• **EXERCISE AIM**:
What you give must be the lines from the one containing "You are a computer-use agent." through the last line of the listing below, exactly, with nothing else and no pictures.

• **RECORDS FOR THE EXERCISE**:

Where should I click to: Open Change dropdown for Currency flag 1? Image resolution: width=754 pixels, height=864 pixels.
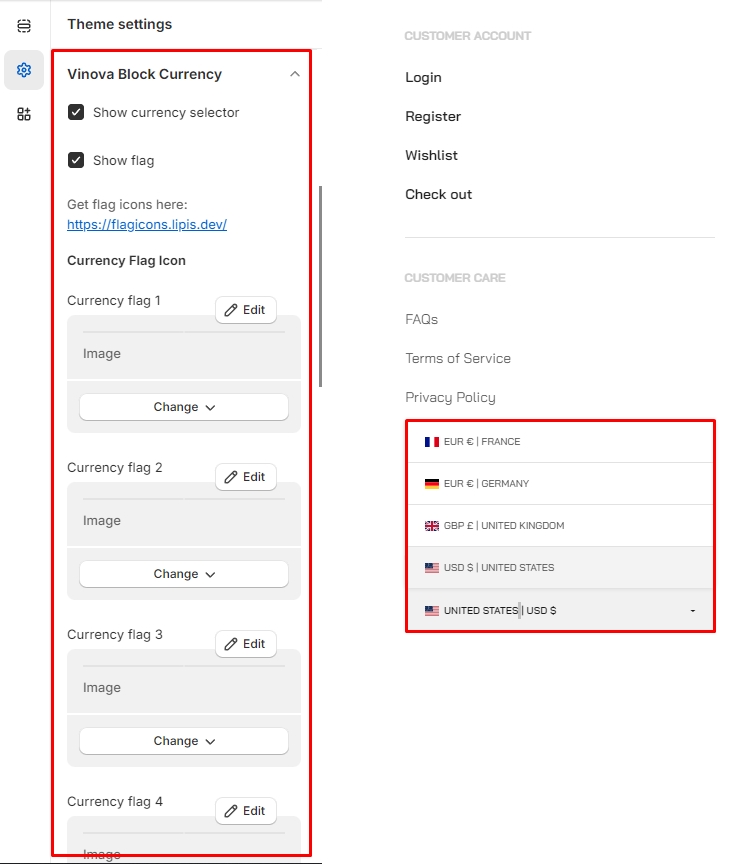(184, 407)
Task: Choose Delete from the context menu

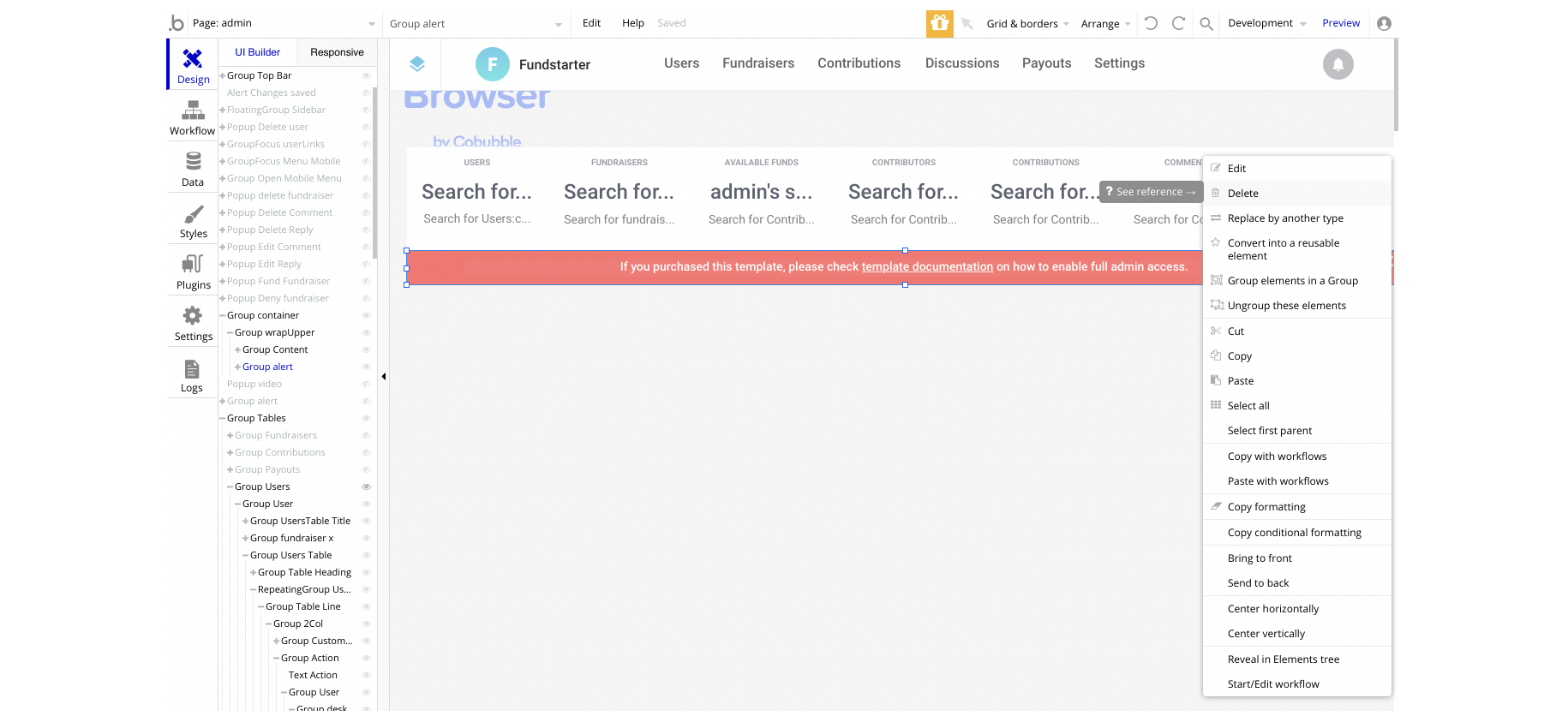Action: (x=1242, y=194)
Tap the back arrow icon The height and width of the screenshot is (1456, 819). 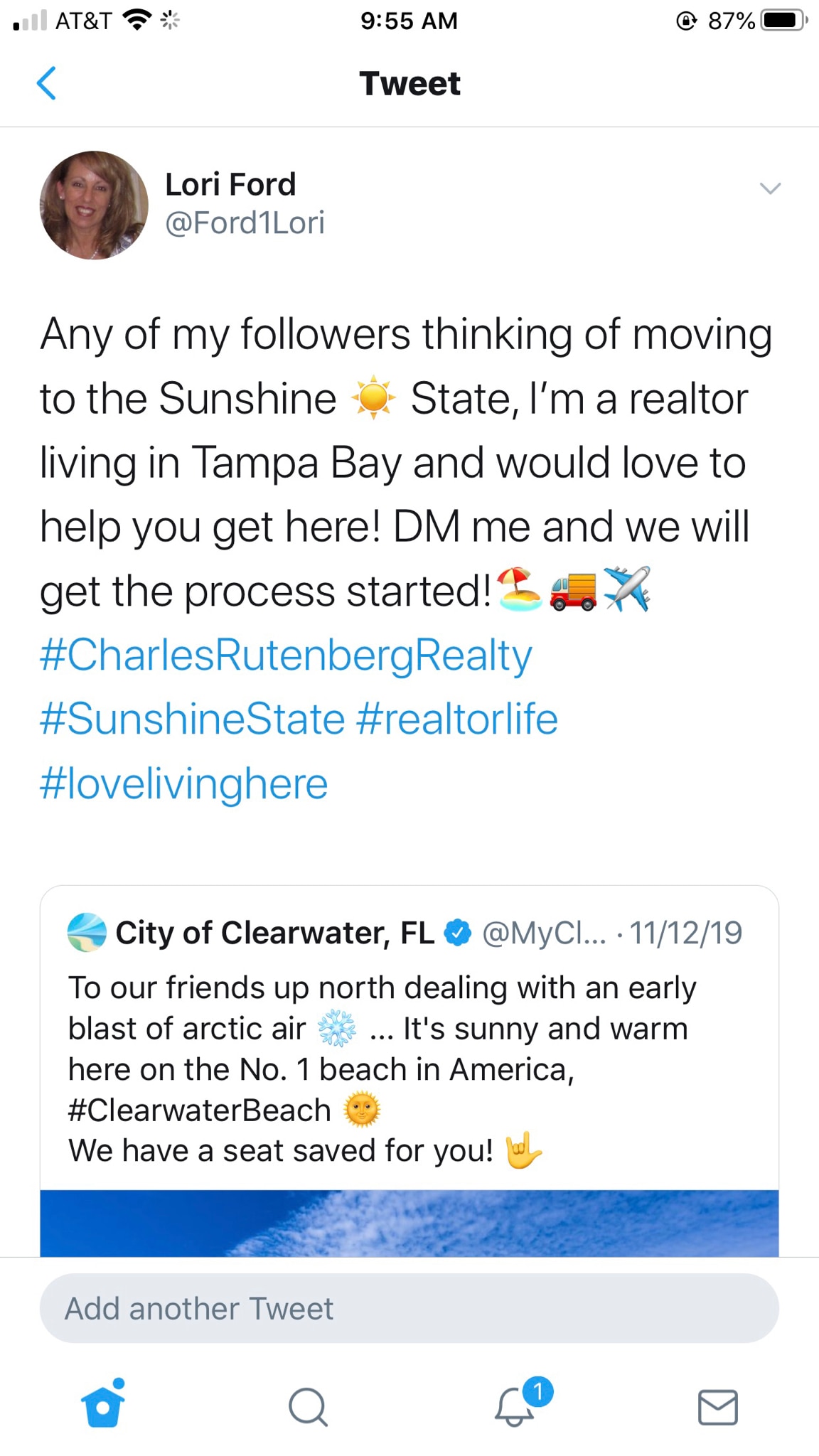[x=47, y=83]
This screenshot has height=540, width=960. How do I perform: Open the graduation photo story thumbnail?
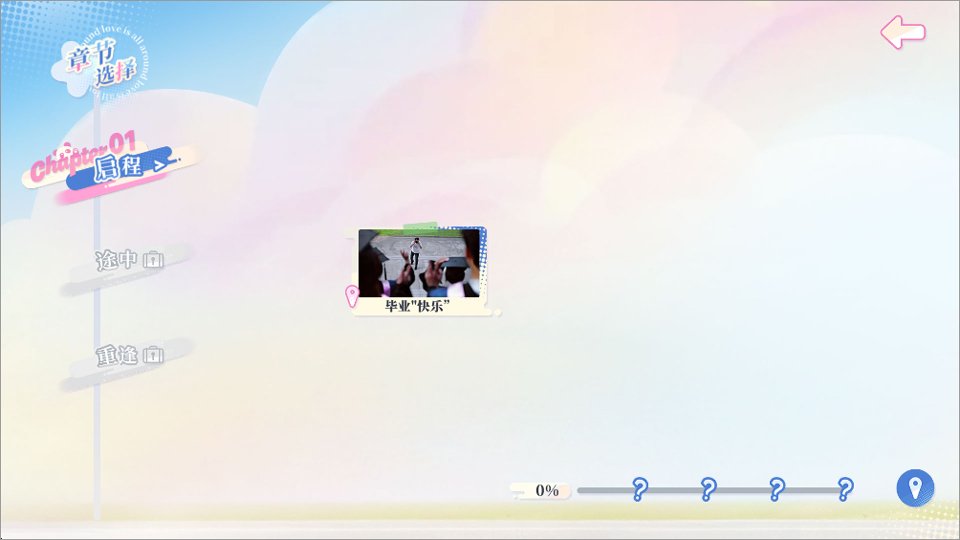(419, 263)
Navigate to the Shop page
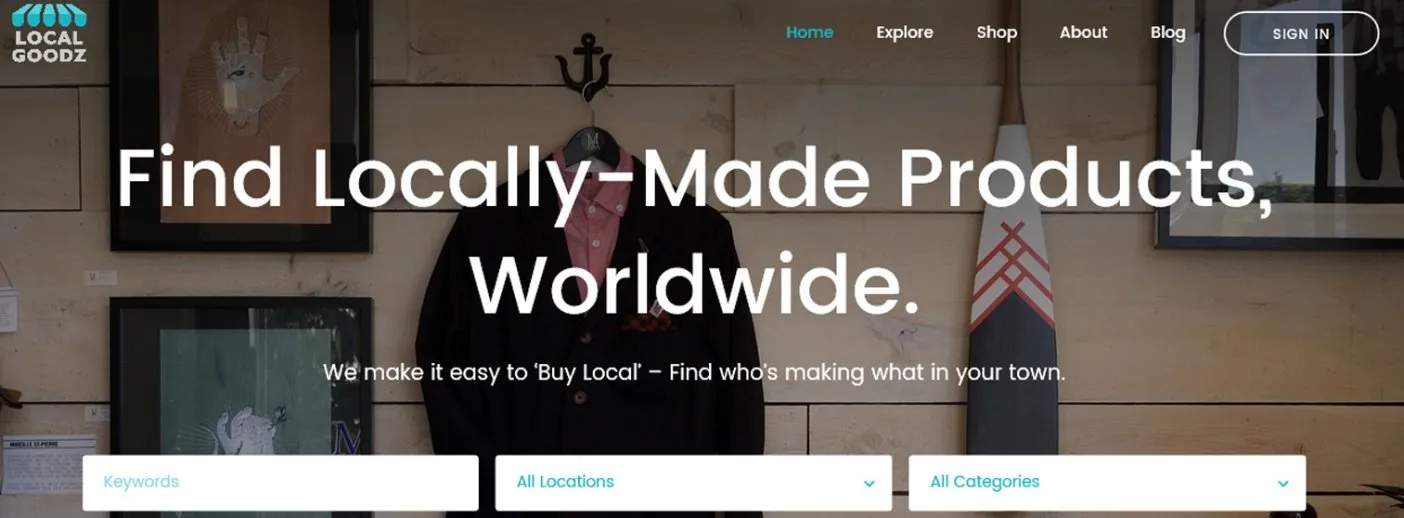The height and width of the screenshot is (518, 1404). 997,32
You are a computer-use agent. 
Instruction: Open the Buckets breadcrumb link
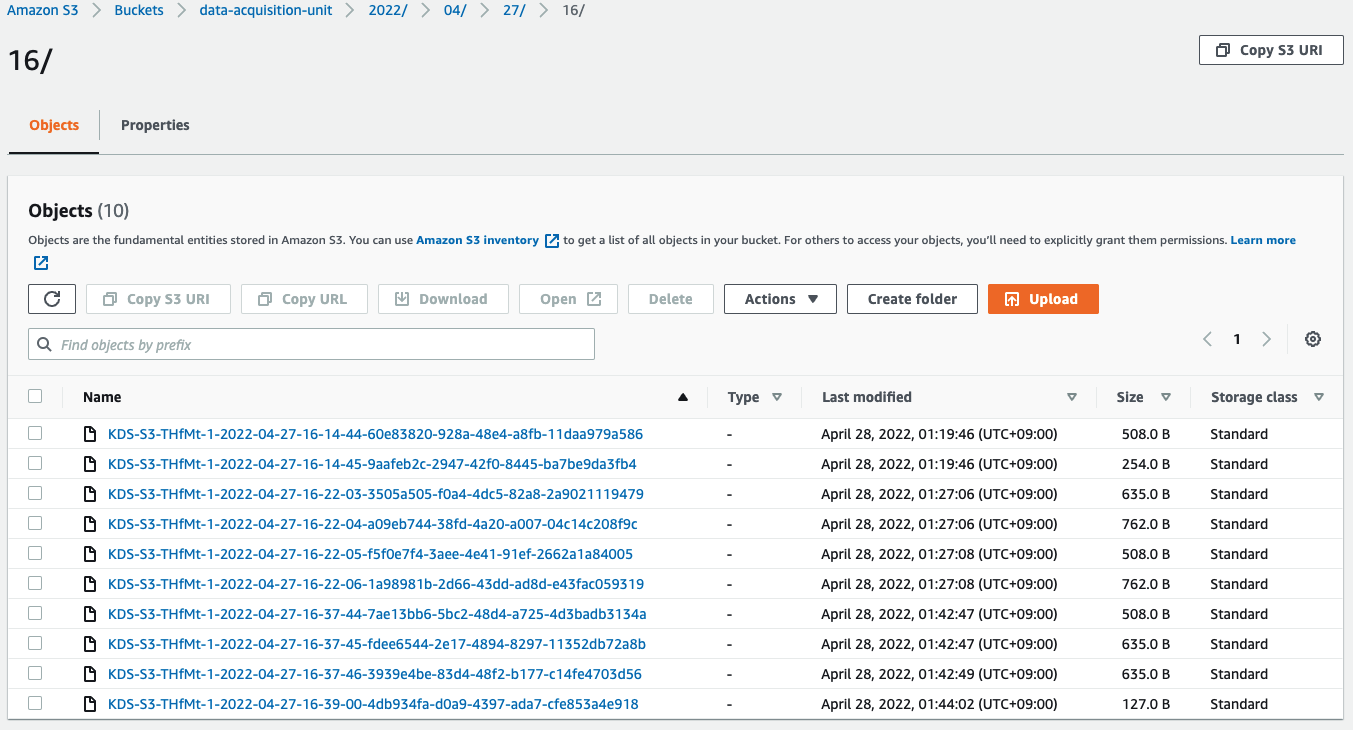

• **SOLUTION**:
You are a computer-use agent. 
Instruction: Open the Buckets breadcrumb link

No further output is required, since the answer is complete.